Review Summary: An epic underground progressive Aussie record of the 70s4 of 4 thought this review was well written
Most of us when we look for quality albums of the 70s, we search mainly the US and UK market and at a lesser degree the general European scene. What we must not forget and keep in mind is the Australian scene of the specific decade, since it was during that period that rock music started to form at that part of the world.Undeniably the 1970s are full of great albums. Most of them all already known and have gained the proper respect and recognition. However, no one should under-estimate the quality of the so-called ‘undiscovered’ ones because many of them possess that genuine sound that either will make your hair stand on end or leave you completely untouched. The former happens to be the case with Blackfeather’s ‘’At the Mountain of Madness’’, an album that if it’s not recommended to you, there is no chance you’ll hear it as long as you live. I will be honest here: it took me sometime to understand how good this album really is and maybe a lot may feel exactly the same so before rushing on conclusions give it some good listening.

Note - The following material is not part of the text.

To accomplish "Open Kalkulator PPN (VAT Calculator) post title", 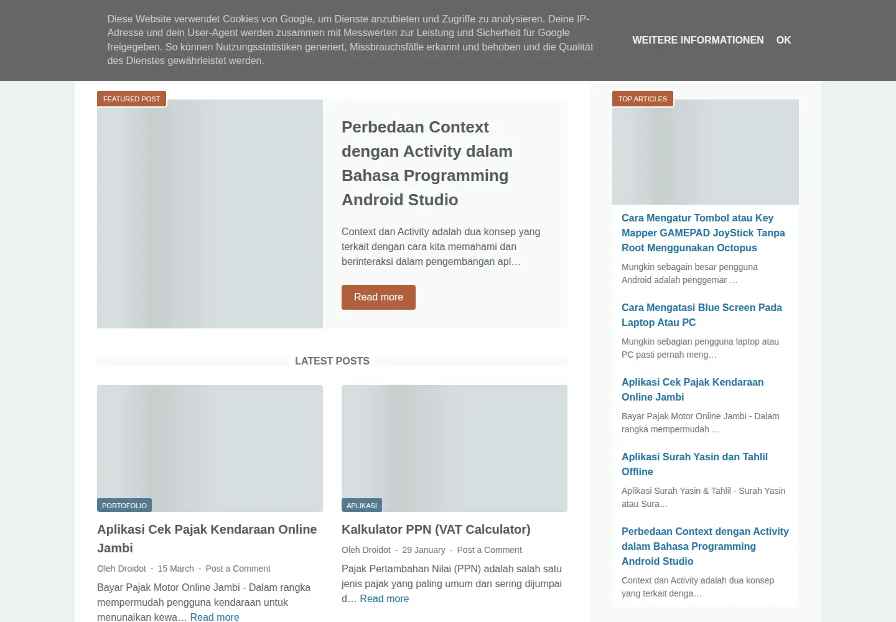I will coord(436,529).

The ‘ingredients’ of this prog album are the simple formula of: the average-to-low recordings, the narration by the vocalist who is trying to set the scene for a song, the catchy riffs and nice melodies, the lengthy songs (which most of the time is just jamming with guitar solos flying here and there), and the hit song that charted for a while in those days. If you like these characteristics then you should really give it a try.
The album starts with the self-titled song in which Neale Johns (vocalist) by having a gloomy atmosphere in the background tries to portray the scenery of the Mountain of Madness:
[..]''and at the edge of the forest I met an old man selling apples.

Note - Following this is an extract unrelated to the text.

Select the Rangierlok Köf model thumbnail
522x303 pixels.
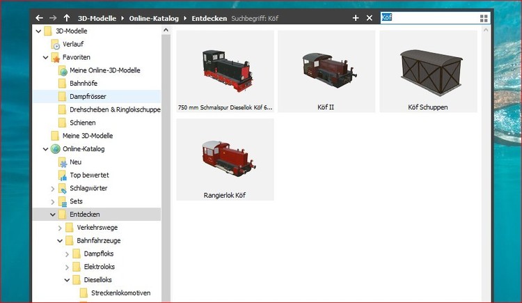tap(225, 160)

- ‘’Is it far’’? I asked. He shook his head and handed me an apple.
- ‘’Just eat this’’ he said with a smile in his eye […]
[..]‘’And suddenly I woke and everything around me had changed. I looked up, and I knew I was there, at the mountain of madness.’’

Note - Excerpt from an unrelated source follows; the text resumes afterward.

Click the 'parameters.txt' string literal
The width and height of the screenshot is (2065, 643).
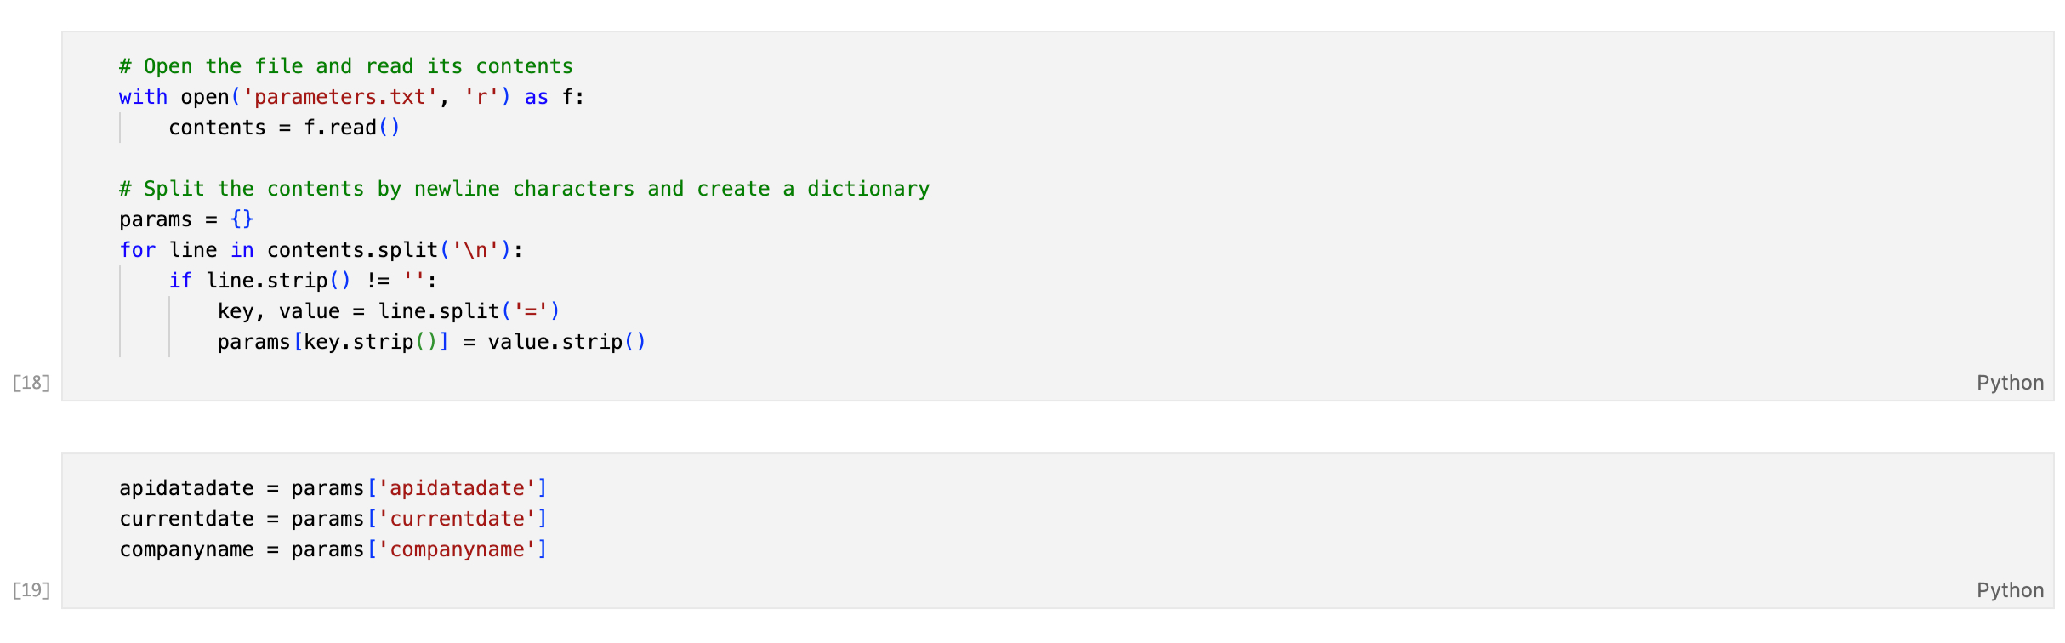coord(340,97)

Undoubtedly, this is not the best narrative you’ve ever heard in a song but you have to realize that this is something that was tried 40 years ago, a bit innovative for those days. The narration takes up about half of the song’s time and as soon as it finishes Alex Kash makes his introduction with an up-tempo snare play just to be accompanied with Robinson’s frenzy guitar riff, continuing like this until the end of the song.
‘’On this day that I die’’ is a normal-paced tempo song with a melancholic aura accompanying it. Nice change of the pattern at an early stage, with the clean chords fitting great to the lyrics (’’I couldn’t stand it anymore’’ […]) and with the fill on the drums another sign of good musicianship is becoming apparent. The guitar’s solo is simple and loose enough to fit to the overall song’s picture.
The next song appearing is ‘’Seasons of Change’’ the epic anthem that broke into the charts where it reached #15 nationally. Having the same tempo as the previous two, the flute and the violin are the instruments that add color to the song and help it sound very melodic. However, I had found the bass lines of Leith Corbett the highlight here, while the catchy refrain and rhythmic lines make the song unforgettable.
It has to be noted that guitar has not been very active up to this point of the album. There were some good moments but nothing very special. This however changes as soon as the inaugural notes of ‘’Mangos Theme’’ unfold. It’s a creepy, eastern-sound riff by John Robinson which shows his creative abilities. Violin plays again a vital role to the whole song as it continues the melody at the point where the guitar leaves it and at a point the two merge and create an epic jamming.
‘’Long Legged Lovely’’ could easily be the second single of the album. Another powerful guitar melody starts with the song and soon after a couple of minutes of lyrics the jamming starts again. In the meantime, Johns fills the instrumental section with some mumbling, and bass plays excellently some groovy lines. Tempo is slightly increased at a point and drums play whatever is necessary only. The song ends with the opening memorable guitar melody.
Album ends with ‘’The Rat (Suite)’’ a versatile song which actually constitutes of five parts:
‘’- Main Title (The Rat)’’
‘’- The Trap’’
‘’- Spanish Blues’’
‘’- Blazwaorden (Land Of Dreams)"
‘’- Finale (The Rat)"
Full of bluesy solos and chunky riffs, the adventurous song provides the listener with some likeable moments. Tempo is changed many times and according to the phase which is in. I believe this is the song where the individual skills of the band are shown extensively.
Overall, I found the ‘’Mountain’’ a simple album with good prospects for a band that if it continued to produce albums some day they would become very big. With a very pure and raw sound they approach the songs a bit cautiously and it is understandable that the guys have some skills; they just needed to develop it more.